■ Problem to work on
In the records below, find the line holding "cocaine’ (715, 2383)" and the line holding "#Labour Party (700, 2153)". Set down both, with every line between them, exactly.

■ Data under study
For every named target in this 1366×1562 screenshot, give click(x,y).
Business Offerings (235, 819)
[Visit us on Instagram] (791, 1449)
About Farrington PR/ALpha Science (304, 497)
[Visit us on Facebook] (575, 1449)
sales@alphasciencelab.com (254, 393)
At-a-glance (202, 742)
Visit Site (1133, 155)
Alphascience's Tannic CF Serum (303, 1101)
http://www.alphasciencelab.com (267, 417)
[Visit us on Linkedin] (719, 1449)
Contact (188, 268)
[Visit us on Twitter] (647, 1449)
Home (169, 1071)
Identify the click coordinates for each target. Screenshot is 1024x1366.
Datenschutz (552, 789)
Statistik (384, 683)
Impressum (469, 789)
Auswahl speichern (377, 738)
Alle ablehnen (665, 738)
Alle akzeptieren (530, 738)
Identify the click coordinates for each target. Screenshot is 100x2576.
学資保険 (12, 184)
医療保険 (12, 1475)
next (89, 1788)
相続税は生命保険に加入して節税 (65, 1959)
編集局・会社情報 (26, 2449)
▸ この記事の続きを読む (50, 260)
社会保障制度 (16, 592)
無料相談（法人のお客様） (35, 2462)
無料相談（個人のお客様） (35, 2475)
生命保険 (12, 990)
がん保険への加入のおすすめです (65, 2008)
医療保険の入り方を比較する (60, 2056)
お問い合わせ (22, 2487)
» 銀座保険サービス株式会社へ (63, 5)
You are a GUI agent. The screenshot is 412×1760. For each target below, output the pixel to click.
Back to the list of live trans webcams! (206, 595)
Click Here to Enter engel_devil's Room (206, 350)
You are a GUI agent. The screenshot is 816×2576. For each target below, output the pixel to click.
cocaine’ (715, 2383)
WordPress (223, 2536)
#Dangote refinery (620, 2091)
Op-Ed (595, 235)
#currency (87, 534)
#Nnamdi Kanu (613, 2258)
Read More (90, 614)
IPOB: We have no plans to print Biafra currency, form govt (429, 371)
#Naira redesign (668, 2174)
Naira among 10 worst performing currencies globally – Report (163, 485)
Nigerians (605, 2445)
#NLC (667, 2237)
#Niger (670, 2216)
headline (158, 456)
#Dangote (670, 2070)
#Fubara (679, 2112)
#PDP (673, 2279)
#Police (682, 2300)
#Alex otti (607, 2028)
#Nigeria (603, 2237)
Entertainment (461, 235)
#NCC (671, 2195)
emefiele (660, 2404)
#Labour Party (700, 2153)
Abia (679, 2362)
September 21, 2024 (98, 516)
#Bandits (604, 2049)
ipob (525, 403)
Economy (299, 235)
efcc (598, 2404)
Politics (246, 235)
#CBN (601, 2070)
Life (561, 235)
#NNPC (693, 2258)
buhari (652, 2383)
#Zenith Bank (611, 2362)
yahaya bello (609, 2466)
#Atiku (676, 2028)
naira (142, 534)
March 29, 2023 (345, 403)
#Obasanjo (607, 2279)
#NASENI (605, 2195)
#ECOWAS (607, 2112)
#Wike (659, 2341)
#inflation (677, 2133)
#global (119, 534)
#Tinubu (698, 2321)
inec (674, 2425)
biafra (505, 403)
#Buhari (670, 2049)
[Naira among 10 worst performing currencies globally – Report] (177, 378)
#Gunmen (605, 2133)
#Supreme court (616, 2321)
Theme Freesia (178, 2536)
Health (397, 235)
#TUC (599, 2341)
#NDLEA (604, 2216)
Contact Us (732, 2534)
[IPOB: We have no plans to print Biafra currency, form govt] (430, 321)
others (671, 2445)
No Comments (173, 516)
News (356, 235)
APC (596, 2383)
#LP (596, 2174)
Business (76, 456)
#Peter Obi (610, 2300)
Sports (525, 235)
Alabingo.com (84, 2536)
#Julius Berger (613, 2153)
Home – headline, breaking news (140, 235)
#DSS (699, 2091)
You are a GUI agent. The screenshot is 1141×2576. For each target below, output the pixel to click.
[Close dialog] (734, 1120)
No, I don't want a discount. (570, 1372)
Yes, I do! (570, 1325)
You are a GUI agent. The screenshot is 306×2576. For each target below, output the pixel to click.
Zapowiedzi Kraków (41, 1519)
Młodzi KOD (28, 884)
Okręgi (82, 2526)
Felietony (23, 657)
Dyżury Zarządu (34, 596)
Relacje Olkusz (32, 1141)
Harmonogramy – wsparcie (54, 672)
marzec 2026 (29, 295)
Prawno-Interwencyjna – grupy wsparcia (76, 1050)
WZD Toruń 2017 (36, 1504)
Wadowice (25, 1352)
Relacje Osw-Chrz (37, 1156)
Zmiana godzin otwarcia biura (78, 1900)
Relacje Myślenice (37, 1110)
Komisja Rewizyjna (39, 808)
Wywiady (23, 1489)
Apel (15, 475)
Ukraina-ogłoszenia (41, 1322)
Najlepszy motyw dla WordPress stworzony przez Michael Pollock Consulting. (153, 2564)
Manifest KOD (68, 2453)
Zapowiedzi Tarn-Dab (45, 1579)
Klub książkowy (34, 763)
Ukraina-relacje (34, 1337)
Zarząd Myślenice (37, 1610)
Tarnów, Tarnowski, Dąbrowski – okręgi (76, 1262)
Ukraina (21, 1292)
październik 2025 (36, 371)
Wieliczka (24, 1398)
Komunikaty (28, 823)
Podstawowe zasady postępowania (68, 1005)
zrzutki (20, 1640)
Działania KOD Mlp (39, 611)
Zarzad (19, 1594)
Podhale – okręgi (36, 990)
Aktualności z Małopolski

■ Exercise solution
cocaine’ (715, 2383)
WordPress (223, 2536)
#Dangote refinery (620, 2091)
Op-Ed (595, 235)
#currency (87, 534)
#Nnamdi Kanu (613, 2258)
Read More (90, 614)
IPOB: We have no plans to print Biafra currency, form govt (429, 371)
#Naira redesign (668, 2174)
Naira among 10 worst performing currencies globally – Report (163, 485)
Nigerians (605, 2445)
#NLC (667, 2237)
#Niger (670, 2216)
headline (158, 456)
#Dangote (670, 2070)
#Fubara (679, 2112)
#PDP (673, 2279)
#Police (682, 2300)
#Alex otti (607, 2028)
#Nigeria (603, 2237)
Entertainment (461, 235)
#NCC (671, 2195)
emefiele (660, 2404)
#Labour Party (700, 2153)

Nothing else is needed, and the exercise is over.